June realized that their continuous venting to her and her continued willingness to hear them out was creating undue stress.
June realized that she had become a “negativity magnet”.
Step #2 Be empathetic yet promote and defend your interests
Everyone needs to work in a supportive environment and have entrusted people to share their issues and concerns. Listening and understanding another’s perspective is a valuable attribute and life skill. Showing your care and concern for others is essential. At the same time, you also need to promote and defend your interests and ensure that your needs are considered and are at the fore front. You must protect and preserve your wellbeing at the same time.

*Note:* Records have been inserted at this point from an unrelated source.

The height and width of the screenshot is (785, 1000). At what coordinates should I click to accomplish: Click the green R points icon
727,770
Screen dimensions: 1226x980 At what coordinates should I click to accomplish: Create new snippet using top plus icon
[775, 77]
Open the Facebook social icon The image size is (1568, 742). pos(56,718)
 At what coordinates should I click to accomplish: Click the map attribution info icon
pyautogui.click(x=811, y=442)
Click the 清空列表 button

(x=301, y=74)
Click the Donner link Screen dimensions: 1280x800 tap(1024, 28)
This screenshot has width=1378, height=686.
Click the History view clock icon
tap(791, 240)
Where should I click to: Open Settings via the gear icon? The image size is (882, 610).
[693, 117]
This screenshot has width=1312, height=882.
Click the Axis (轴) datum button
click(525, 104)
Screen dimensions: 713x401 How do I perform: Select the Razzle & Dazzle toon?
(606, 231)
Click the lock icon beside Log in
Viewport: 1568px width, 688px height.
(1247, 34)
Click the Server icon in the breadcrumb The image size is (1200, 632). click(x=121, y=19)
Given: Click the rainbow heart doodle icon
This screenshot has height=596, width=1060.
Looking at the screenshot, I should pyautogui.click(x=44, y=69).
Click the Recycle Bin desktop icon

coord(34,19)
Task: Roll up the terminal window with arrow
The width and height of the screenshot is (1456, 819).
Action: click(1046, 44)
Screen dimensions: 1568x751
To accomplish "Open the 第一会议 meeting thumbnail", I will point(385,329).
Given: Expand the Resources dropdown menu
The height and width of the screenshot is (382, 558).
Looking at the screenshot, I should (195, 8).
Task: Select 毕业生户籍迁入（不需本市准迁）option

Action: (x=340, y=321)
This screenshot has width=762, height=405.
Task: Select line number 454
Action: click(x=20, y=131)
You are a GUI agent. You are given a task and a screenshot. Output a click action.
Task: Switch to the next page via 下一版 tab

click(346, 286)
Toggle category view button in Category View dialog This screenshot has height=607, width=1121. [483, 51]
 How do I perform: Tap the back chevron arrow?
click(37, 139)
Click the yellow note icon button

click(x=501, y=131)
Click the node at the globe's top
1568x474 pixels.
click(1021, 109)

June decided that it was important for her to continue to be a caring colleague and to do so she simultaneously needed to remove herself from the negative forces. June realized that she was a contributor to the situation and that it was going to require dual efforts to change the script.
Tony Robbins says where focus goes energy flows. June decided that she was going to change the focus of the conversations, so the direction of those conversations could shift.
Step #3 Recommend a mindset change or a change to their situation
You may notice that some people seem to want to stay and live in their negative stories rather than do something about it. If you do notice that your colleagues and peers are coming to you with the same issues repeatedly and are making no effort to address or change the situation suggest the following; change the way they are thinking about it or change the situation.
During June’s coaching sessions, she role played utilizing this strategy and practiced it live with her colleagues. She found that when she challenged her colleagues to problem solve and be solution based their conversations began to shift in the right direction.
June found that some of her colleagues began to view the situation from a different lens. For example, their stories did not snowball, or they decided to act and elevate their concerns to their managers.
Step #4 Set limits as necessary
Sometimes changing your script may not produce the results that you are seeking. It may take more persistence and an additional step. Setting some firm and clear limits may be in order. Do not be surprised if you may encounter resistance when setting limits. Remember you are attempting to direct your colleagues to shift their mindset or chose another route.
June encountered those situations as well and learned that in some cases, it required her to take her conversation to the next level. June needed to set limits. In some cases, she set limits directly while other times she did so indirectly.
June’s indirect messages came in the form of limiting the time she could talk. She let those colleagues know upfront that she only had 3-5 minutes to talk and then she needed to get back to her other tasks at hand.
In June’s direct messages, she would tell other colleagues that their negative venting and lack of action to resolve the issue was negatively affecting her. She told them explicitly that although she cares about them and their situation, she also cares about the impact it is having on her. Both scenarios were difficult for June however she did report success with these strategies.
I once read on a coffee mug, “You cannot have a good day with a bad attitude and you can’t have a bad day with a good attitude”. So, if you find yourself stuck in the role of complaint listener in the workplace, use the steps noted above to tackle and change that scenario. Identify that negativity has crept in. Remain empathetic and prioritize your interests. Suggest a mindset shift or situation change and set limits as needed. These strategies will put your in charge of your workplace experience.